**Trecho do documento:**

"Claro que por trás disto há certas coisas. No fundo,
teen não é qualquer adolescente. Fica compreendido mais ou menos que ele é o adolescente que freqüenta shoppings,
só estuda e não necessita trabalhar e, talvez, até compreenda inglês. Adolescentes, em português, seriam os pobres.
Então, por trás da importação de palavras, há também um
mecanismo de exclusão social, o analfabeto em inglês. Que, aliás, é a grande maioria dos brasileiros. Esta não sabe o que
é delivery, home bank, net bank, smoked ham, marrowbone, sauce garlic,
parmesan cheese, blue cheese, active strips, milk bar etc. (Ernani Porto)
|
O projeto de lei que apresentei na Câmara dos Deputados dispõe sobre a promoção, a proteção, a
defesa e o uso da Língua Portuguesa. A proposta recebeu o apoio de simples cidadãos que amam seu idioma e querem defendê-lo da
saraivada de estrangeirismos que deformam a língua e truncam a comunicação do povo.

**Seção de dados:**

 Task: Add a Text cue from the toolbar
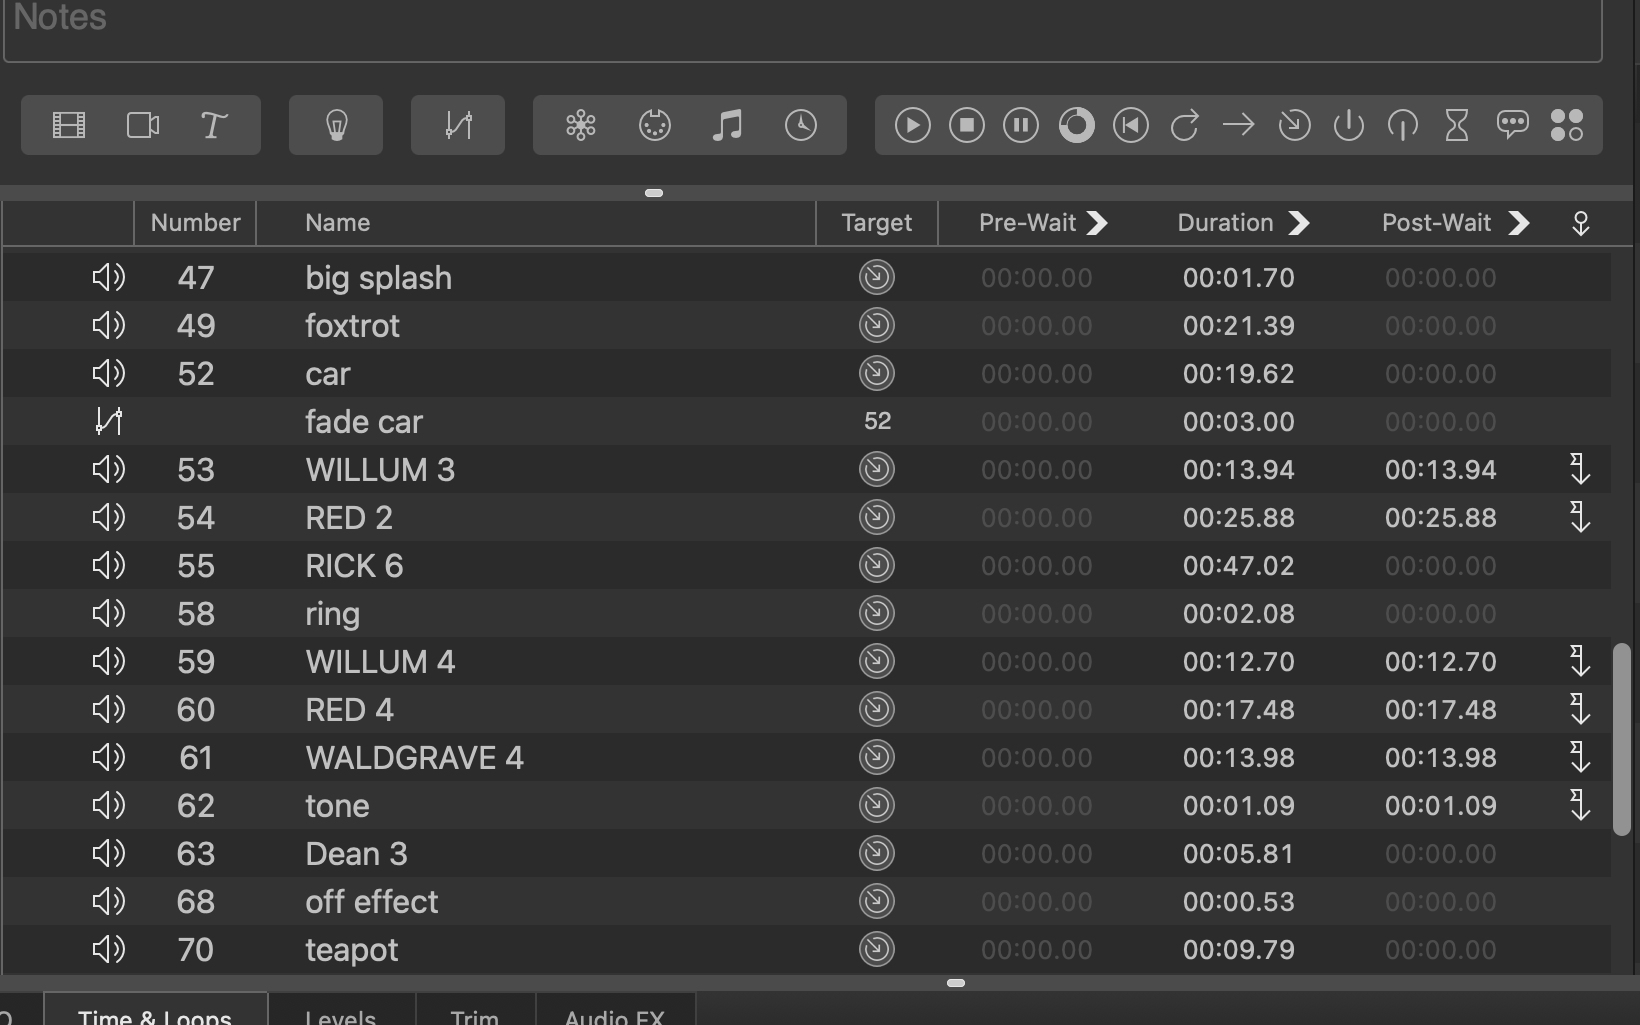click(214, 125)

**Tarefas do exercício:**
**a)** No trecho sobre estrangeirismos, sobre o que dispõe o projeto de lei apresentado na Câmara dos Deputados?
**b)** Dê continuidade ao trecho sobre estrangeirismos a partir da última frase apresentada.

**Resultados do exercício:**
**a)** Sobre a promoção, a proteção, a defesa e o uso da Língua Portuguesa.

**b)**
Em Brasília, um deputado ligado aos lojistas do Distrito Federal disse-me que o batismo de
lojas com nomes em inglês faz com que trabalhadores mais simples, como entregadores, chamem as lojas pelas cores de que são
pintadas (azul, rosa, cinza), por não se arriscarem a pronunciar os estrangeirismos com que os proprietários denominam seus
negócios. Mas o projeto também recebeu o apoio de professores, lingüistas (não os neoliberais, evidentemente), jornalistas,
advogados e patriotas em geral.
É verdade que a iniciativa foi alvo de críticas. Algumas resultantes de conflitos ideológicos
e políticos com o autor e o conteúdo da proposta. Naturais, portanto. Outras ressalvas têm origem no desconhecimento do projeto
e apóiam-se nas supostas lacunas indicadas pelo senso comum.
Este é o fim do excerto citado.